Hatcher’s arrival should be a plus, but his offseason knee troubles are a bit of a concern since the rest of the Redskins defensive ends are an unimpressive lot.

Changes.

Gruden replacing Shanahan as head coach (and, for all intents and purposes, Kyle Shanahan as offensive coordinator) is by far the biggest change in Washington this offseason. Every coaching change is significant, of course, but this one feels even bigger because of how bad things got between Griffin and Shanahan last season.

Griffin has been spreading nothing but sunshine about the switch and the Redskins are hopeful that his knee will respond to a full offseason of work as well as he has responded to Shanahan’s departure. The quality of the skill position players around him should help.

The Redskins didn’t change defensive coordinators, but there’s been a lot of talk about a more aggressive approach from Jim Haslett’s unit this season. That should fit with the outside linebackers and help defensive tackle Barry Cofield rebound, although the defensive backfield could be stretched if they’re left out on islands.

Ben Kotwica is the new special teams coach and he’ll be charged with turning around units that struggled badly last season.

Camp Battles.

London Fletcher has brought his long career to an end, leaving an opening at inside linebacker next to Perry Riley. Keenan Robinson, Darryl Sharpton, Akeem Jordan and Adam Hayward are all options with Robinson potentially the favorite if he’s over his torn pectoral.

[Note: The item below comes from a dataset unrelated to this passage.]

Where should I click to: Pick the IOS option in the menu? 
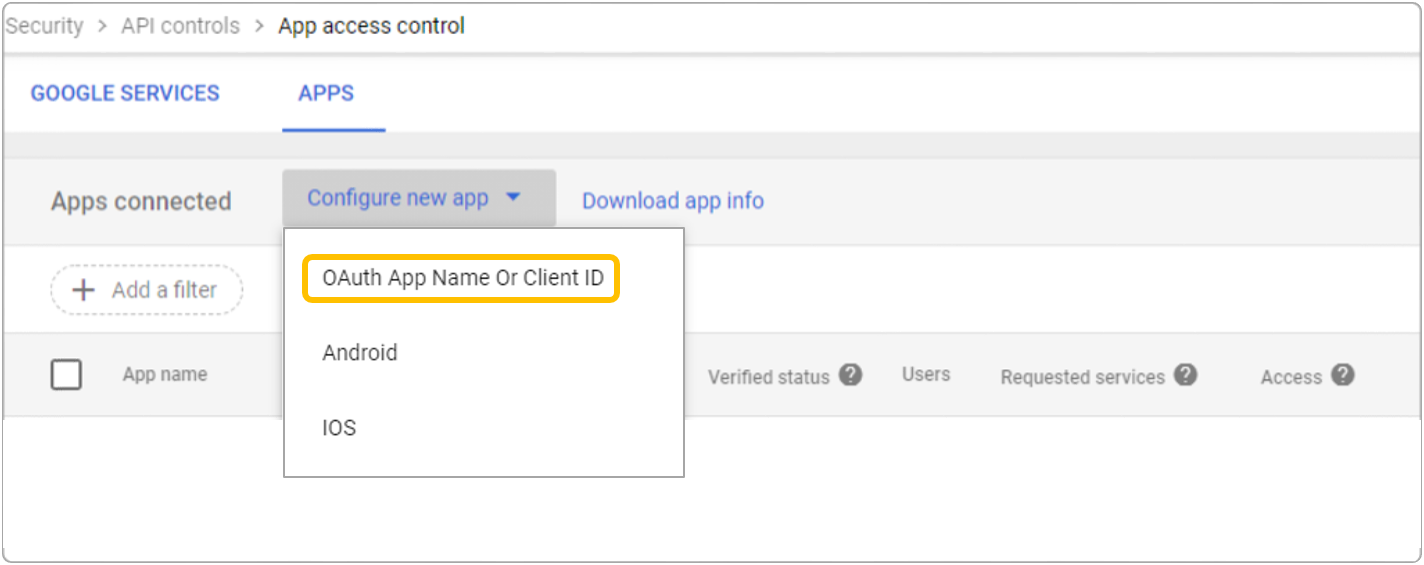coord(339,428)
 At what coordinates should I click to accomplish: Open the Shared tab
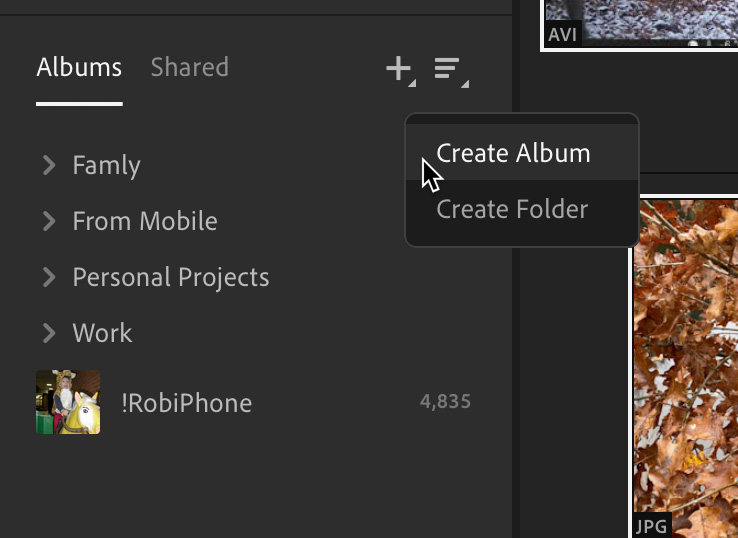tap(189, 68)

Roberts was signed to play receiver, but Jackson’s arrival opens up the possibility that he could become the team’s primary kick returner. Rookie Lache Seastrunk would be another option for the role.

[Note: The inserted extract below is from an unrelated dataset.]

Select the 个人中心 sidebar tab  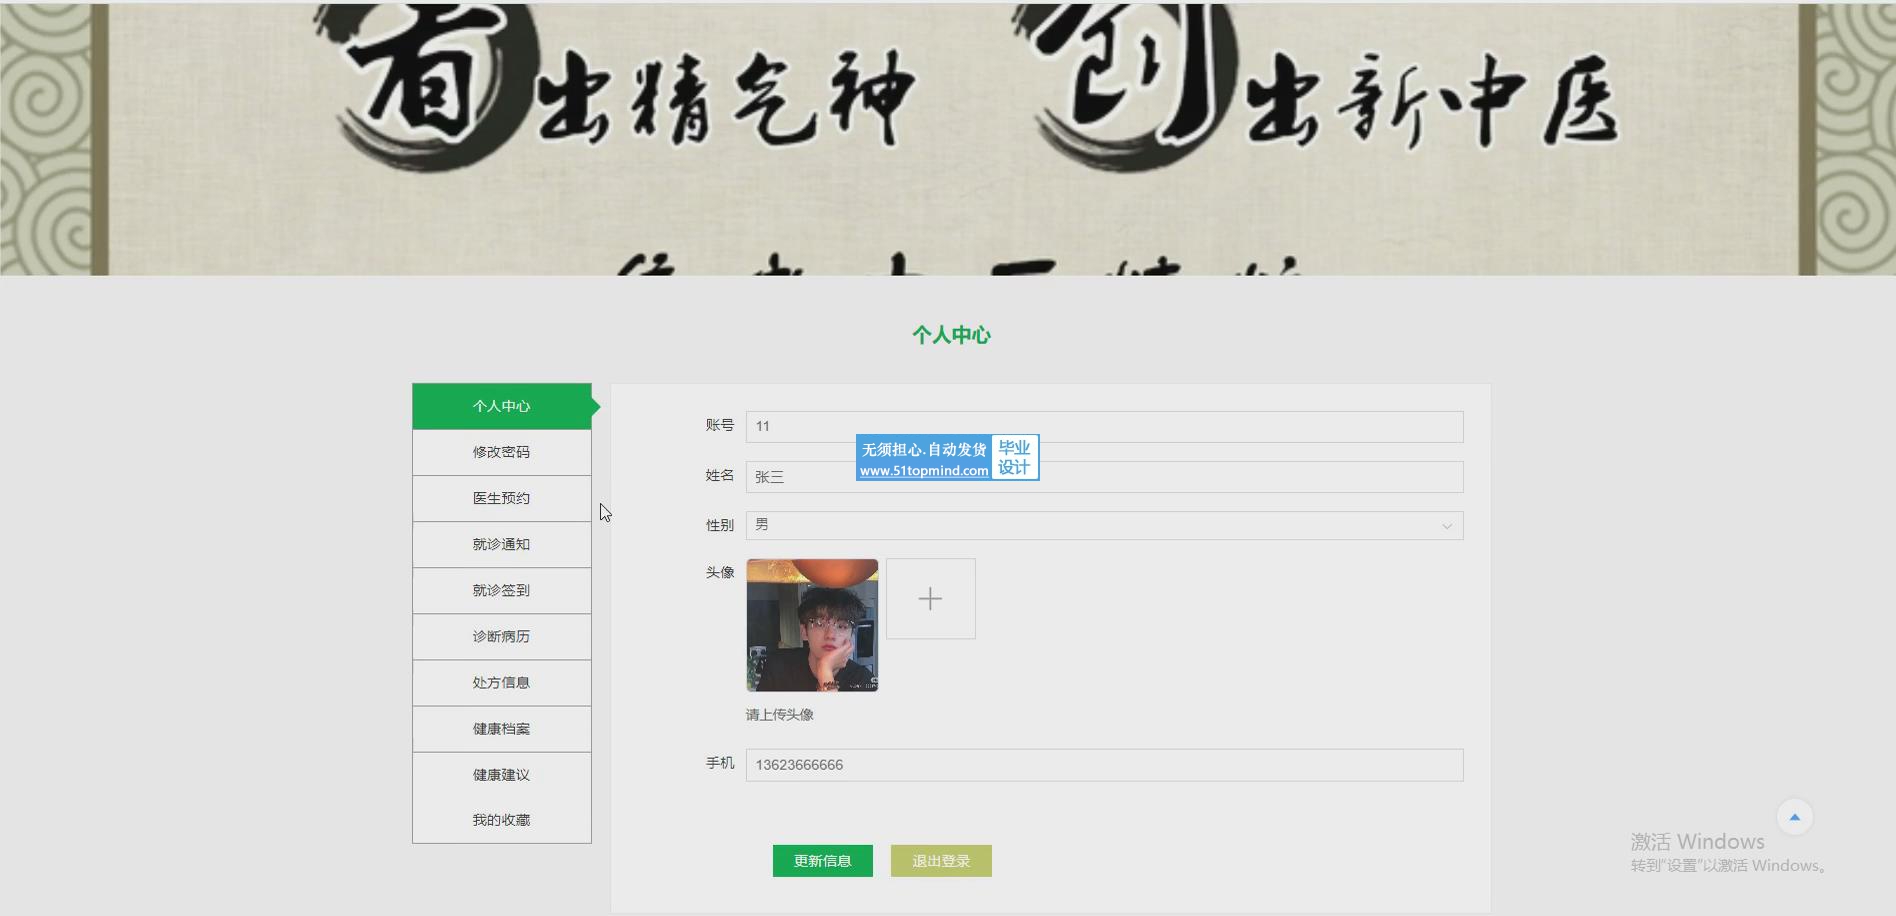click(502, 406)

Chris Chester will try to hold onto the right guard job against challenges from Josh LeRibeus and third-round pick Spencer Long. The right choice there could help mitigate any right tackle issues.

Prospects.

The NFC East title has been a revolving door in recent seasons as the four teams generally muck their way through the regular season before someone grabs a 9-7 record in Week 17.

It is easy to see why the Redskins would believe they could return to the top of the food chain this season. Every report on Griffin’s health is positive, his supporting cast is stronger and the darkness that hung over Shanahan last season has been expunged.

At the same time, though, there’s not much about the Redskins that makes them a sure bet to be better than last year’s also-rans in Dallas and New Jersey or the defending division champs in Philly. The defense needs to be much better and we’ll still need to see Griffin’s play match the offseason reviews, for starters.

Should that happen, a return to the playoffs may not be out of reach but the Redskins will need to show that the stink of last year has been totally eradicated before the bandwagon starts to fill up.